The socialist way follows necessarily from the free access to the printing press that has so far characterized the eurozone. As long as banks -- and thus governments, which sell their debt to the banks -- can draw cheap credit up to any amount from the European System of Central Banks, Europe will remain volatile. The exodus of capital will continue, and enormous compensation claims of the European core’s central banks, particularly the German Bundesbank and the Dutch central bank, will pile up.
In Germany, these compensation claims amount to half of the country’s entire net foreign wealth, or 500 billion euros ($653 billion). Since these claims would probably be lost should the euro collapse, the political pressure to give way finally to Eurobonds is becoming overwhelming.
But German acquiescence would be a disastrous result for Europe. The European Financial Stability Facility in Luxemburg would become a socialist planning agency, organizing flows of public capital in Europe and thwarting markets’ allocative function. The consequence would be reduced growth, owing to a misallocation of scarce capital, and economic stagnation in the core areas.
Matters are made no better by controlling credit flows via a fiscal government, which is what the eurozone countries have now decided they want. As long as the debtors co-determine the rules, more capital will flow under such an arrangement than markets would permit.

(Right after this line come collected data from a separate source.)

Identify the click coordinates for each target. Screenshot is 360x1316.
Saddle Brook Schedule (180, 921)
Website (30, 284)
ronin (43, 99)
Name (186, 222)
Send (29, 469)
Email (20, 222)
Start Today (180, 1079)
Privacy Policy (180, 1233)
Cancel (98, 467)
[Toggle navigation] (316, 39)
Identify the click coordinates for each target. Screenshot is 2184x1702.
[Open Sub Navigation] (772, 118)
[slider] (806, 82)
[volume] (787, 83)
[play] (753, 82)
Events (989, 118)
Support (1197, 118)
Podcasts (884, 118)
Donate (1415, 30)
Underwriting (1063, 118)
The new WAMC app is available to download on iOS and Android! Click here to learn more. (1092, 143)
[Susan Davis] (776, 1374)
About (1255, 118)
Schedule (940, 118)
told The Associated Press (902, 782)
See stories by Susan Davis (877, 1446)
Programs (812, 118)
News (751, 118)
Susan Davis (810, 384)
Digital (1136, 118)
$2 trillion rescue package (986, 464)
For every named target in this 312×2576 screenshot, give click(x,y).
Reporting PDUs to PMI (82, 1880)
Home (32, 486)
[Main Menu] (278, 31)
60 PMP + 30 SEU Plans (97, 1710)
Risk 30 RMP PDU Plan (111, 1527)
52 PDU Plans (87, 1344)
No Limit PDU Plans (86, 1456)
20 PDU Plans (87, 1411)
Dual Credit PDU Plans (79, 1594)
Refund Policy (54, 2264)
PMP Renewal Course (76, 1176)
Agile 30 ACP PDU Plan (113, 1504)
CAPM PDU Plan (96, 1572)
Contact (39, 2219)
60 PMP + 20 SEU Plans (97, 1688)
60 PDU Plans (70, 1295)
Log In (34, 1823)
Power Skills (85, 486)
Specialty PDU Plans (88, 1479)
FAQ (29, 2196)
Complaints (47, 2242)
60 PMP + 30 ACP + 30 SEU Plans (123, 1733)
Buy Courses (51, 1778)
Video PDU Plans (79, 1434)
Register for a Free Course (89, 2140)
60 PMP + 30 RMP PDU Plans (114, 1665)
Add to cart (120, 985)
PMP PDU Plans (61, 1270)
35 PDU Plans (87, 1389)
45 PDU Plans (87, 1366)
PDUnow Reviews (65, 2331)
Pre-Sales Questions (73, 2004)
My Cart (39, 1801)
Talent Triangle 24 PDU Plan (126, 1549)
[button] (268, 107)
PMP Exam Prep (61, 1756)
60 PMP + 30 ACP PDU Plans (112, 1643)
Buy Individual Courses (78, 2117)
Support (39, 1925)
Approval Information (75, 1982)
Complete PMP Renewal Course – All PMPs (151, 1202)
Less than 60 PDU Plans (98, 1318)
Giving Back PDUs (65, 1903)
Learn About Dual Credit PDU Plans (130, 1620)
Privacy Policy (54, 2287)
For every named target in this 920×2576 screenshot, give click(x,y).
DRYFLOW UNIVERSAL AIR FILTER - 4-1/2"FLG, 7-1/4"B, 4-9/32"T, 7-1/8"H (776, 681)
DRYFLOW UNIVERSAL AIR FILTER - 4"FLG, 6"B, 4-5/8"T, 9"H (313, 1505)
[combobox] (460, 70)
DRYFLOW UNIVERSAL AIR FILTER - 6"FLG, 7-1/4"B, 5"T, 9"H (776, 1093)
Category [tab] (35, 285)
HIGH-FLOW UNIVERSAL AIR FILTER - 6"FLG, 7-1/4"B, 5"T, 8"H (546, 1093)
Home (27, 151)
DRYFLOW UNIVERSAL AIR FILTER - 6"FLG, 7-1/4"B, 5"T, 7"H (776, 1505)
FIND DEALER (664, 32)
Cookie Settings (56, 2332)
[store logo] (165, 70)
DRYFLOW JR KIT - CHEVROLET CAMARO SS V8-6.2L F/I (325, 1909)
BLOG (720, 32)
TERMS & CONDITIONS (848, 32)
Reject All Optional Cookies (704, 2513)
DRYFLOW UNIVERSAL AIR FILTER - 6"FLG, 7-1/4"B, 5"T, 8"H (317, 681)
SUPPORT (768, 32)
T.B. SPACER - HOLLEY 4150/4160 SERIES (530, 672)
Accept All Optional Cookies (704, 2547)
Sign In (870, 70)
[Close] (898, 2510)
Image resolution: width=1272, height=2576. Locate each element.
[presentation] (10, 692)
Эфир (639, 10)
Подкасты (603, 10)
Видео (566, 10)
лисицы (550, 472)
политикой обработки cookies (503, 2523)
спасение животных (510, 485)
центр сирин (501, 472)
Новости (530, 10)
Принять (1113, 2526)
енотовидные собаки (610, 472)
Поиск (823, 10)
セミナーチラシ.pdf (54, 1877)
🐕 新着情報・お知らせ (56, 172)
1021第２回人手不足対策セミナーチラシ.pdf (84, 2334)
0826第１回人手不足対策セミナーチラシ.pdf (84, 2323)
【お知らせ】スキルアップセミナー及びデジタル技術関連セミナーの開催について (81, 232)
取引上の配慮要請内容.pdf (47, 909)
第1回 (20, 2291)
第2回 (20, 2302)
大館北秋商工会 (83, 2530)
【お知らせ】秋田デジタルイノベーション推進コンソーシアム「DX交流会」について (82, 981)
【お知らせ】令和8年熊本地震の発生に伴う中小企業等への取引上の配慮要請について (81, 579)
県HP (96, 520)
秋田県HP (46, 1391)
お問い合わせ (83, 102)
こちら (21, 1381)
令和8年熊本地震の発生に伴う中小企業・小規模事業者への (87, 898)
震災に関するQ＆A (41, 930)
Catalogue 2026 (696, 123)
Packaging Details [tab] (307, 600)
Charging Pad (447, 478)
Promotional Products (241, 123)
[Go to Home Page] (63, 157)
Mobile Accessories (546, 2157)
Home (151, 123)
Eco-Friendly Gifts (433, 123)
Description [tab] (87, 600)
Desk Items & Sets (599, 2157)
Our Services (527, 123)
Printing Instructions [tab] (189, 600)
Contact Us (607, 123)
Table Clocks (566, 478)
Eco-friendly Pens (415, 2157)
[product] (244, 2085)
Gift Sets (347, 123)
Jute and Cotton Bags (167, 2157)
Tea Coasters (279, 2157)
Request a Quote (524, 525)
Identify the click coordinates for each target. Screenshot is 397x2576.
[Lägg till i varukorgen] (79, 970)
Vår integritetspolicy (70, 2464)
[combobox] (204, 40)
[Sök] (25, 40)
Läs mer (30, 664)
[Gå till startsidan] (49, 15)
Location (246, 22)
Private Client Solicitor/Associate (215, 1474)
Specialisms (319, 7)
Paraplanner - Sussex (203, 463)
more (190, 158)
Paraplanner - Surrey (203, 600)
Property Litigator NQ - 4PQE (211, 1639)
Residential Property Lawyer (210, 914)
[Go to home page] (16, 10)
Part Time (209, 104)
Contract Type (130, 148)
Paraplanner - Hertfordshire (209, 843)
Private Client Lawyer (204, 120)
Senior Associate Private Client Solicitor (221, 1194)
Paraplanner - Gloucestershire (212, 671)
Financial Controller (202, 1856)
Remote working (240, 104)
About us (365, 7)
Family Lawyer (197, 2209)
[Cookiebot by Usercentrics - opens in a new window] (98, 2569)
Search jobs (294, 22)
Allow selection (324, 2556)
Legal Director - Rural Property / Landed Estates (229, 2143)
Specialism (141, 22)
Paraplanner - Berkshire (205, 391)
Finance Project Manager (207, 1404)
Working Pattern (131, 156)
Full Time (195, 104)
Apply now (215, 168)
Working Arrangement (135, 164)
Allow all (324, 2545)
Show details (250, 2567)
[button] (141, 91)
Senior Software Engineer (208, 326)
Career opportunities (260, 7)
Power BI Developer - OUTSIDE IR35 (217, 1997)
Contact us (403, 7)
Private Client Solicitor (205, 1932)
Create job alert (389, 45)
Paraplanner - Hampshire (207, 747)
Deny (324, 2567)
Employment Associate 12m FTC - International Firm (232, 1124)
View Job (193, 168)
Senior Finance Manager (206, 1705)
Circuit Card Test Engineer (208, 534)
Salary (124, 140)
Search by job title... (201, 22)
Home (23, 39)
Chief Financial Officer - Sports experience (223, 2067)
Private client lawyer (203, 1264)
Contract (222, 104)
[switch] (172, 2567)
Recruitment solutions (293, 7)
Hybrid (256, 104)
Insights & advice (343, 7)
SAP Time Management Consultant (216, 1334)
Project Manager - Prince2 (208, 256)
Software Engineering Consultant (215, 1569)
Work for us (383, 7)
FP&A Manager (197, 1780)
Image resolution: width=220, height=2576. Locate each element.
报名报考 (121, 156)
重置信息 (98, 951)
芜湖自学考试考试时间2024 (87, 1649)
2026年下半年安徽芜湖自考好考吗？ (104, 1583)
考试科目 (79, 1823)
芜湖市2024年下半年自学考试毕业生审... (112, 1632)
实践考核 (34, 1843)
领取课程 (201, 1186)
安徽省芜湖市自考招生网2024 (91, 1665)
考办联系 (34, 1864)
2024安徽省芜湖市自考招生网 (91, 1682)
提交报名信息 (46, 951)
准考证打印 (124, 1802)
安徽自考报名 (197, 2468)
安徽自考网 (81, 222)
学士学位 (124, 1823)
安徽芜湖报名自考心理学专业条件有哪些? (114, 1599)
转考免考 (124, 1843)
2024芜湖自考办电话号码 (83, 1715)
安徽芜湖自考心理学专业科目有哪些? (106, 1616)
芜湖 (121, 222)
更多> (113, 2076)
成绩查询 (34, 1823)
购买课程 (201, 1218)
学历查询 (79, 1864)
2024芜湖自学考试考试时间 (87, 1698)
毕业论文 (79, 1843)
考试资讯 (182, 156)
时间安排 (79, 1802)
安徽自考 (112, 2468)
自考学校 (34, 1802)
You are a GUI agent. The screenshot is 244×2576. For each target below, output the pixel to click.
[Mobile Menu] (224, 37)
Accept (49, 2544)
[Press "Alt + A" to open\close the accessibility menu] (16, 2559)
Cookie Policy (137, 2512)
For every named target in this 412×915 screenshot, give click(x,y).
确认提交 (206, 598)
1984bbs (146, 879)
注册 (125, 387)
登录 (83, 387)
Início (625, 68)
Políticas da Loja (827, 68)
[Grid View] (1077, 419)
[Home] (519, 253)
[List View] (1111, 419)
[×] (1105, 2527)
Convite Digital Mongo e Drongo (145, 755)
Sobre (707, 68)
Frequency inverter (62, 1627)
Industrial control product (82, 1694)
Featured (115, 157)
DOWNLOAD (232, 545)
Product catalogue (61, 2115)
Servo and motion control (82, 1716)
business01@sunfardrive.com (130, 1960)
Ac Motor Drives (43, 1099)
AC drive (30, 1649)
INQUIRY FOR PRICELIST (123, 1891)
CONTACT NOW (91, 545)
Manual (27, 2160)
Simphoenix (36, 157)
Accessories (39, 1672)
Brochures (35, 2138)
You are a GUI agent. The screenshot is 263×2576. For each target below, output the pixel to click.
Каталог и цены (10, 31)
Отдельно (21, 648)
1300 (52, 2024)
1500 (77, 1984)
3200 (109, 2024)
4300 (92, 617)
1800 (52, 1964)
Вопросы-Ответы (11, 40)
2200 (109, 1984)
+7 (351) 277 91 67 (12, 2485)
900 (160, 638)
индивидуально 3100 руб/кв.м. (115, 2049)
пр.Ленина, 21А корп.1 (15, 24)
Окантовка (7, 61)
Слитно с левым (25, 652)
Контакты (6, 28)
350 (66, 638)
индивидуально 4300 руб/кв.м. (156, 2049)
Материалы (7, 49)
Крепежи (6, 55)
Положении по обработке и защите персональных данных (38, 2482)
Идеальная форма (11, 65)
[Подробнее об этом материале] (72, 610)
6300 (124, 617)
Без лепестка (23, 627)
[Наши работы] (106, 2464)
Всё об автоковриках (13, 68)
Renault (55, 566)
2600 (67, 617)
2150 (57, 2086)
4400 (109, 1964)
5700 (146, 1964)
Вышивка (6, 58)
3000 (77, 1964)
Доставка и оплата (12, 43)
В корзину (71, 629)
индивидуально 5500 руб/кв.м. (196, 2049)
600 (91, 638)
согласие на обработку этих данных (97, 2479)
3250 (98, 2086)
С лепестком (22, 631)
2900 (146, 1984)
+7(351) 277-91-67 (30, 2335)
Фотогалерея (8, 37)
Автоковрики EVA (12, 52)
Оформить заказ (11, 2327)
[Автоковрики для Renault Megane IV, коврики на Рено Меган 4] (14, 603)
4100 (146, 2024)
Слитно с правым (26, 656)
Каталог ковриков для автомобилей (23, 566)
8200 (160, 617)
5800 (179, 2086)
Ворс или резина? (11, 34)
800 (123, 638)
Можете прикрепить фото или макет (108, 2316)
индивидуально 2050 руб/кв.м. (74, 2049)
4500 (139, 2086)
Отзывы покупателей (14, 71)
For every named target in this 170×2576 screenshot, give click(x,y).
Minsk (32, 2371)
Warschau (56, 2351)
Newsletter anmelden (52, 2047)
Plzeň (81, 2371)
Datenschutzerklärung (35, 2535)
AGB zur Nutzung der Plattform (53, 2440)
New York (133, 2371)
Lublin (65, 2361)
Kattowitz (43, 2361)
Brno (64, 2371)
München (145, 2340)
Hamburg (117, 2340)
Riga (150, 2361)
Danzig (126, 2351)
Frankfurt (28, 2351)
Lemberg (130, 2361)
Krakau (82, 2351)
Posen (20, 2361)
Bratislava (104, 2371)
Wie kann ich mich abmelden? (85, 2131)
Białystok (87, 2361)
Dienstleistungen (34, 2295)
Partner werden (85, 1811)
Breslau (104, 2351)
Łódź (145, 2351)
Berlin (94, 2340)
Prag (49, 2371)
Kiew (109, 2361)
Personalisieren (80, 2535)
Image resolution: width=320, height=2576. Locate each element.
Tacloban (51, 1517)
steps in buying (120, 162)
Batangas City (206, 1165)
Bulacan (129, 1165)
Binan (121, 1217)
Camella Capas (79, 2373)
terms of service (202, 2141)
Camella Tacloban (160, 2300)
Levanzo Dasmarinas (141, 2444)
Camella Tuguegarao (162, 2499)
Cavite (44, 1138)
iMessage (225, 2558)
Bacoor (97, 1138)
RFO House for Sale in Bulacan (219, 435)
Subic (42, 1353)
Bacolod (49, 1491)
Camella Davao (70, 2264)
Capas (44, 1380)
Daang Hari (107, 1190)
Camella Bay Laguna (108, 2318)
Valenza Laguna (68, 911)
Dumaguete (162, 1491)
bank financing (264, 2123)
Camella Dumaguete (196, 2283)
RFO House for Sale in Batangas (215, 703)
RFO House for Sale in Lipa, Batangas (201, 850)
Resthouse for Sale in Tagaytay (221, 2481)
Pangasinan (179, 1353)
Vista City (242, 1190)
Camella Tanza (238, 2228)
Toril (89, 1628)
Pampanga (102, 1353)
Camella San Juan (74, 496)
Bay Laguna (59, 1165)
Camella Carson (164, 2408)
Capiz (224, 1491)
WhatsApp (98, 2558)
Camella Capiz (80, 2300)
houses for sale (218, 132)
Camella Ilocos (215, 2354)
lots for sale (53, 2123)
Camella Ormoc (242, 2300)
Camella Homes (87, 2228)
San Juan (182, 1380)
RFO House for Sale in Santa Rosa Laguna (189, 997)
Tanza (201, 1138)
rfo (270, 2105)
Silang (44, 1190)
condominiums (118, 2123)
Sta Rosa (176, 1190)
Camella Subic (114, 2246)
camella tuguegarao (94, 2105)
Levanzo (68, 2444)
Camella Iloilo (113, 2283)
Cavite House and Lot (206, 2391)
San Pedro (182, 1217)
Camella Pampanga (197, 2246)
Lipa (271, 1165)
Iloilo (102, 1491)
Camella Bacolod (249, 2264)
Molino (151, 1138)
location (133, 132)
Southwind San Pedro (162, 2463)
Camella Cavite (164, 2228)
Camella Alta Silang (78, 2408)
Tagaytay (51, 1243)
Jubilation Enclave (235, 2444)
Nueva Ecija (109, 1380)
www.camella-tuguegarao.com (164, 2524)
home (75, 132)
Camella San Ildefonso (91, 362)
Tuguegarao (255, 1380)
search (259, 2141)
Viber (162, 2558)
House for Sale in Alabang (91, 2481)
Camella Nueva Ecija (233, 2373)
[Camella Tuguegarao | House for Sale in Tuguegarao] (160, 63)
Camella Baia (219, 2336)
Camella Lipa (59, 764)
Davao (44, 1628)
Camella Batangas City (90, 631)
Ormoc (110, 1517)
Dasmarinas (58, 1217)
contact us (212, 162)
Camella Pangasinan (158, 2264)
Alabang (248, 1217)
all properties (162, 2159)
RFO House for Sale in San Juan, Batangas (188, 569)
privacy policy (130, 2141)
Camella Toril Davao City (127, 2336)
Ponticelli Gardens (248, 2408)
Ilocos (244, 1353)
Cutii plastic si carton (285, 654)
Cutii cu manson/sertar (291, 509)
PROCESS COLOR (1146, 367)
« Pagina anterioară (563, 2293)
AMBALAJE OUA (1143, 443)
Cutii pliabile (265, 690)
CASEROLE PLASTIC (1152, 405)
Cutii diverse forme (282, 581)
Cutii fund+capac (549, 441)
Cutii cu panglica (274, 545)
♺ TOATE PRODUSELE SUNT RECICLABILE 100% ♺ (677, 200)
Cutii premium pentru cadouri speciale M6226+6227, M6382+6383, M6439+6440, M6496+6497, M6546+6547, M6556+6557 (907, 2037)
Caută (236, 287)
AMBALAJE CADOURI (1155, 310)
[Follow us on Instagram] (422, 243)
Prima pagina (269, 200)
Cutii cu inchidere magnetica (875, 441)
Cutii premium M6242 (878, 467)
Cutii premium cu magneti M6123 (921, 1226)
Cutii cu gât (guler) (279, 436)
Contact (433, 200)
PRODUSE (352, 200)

That distortion will become apparent even within the countries that benefit from the additional credit, because Eurobonds will, for the time being, provide security only for government debt. Private debtors will continue to have difficulties finding capital, so the state will expand relative to the private sector. The ECB’s founding chief economist, Otmar Issing, has referred to this as a road to serfdom.
But it is not a smooth road, because it threatens resistance by the capital-exporting countries’ taxpayers and trade unions against the outflow of capital. In Germany, in particular, enormous resistance will build up if the country -- via the introduction of Eurobonds -- is driven back into the crisis that it underwent as a result of the interest-rate convergence that followed the introduction of the euro.
Only the American alternative is viable. Short- and long-term interest-rate spreads are determined by the economy’s creditworthiness, and whoever wants low interest rates has to provide real collateral.
The American route does not necessarily imply a heavy-handed approach vis-à-vis the crisis countries. It can be combined with a system of measured, limited help in the sense of partial coverage of investors against a country’s insolvency.
This model, contemplated by the European Economic Advisory Group at CESifo, would retain the disciplinary effects of interest-rate spreads while capping them in order to limit panicked extremes in the capital markets. It offers the last chance to avoid debt socialism.Hans-Werner Sinn is professor of economics and public finance, University of Munich, and president of the Ifo Institute. -- Ed.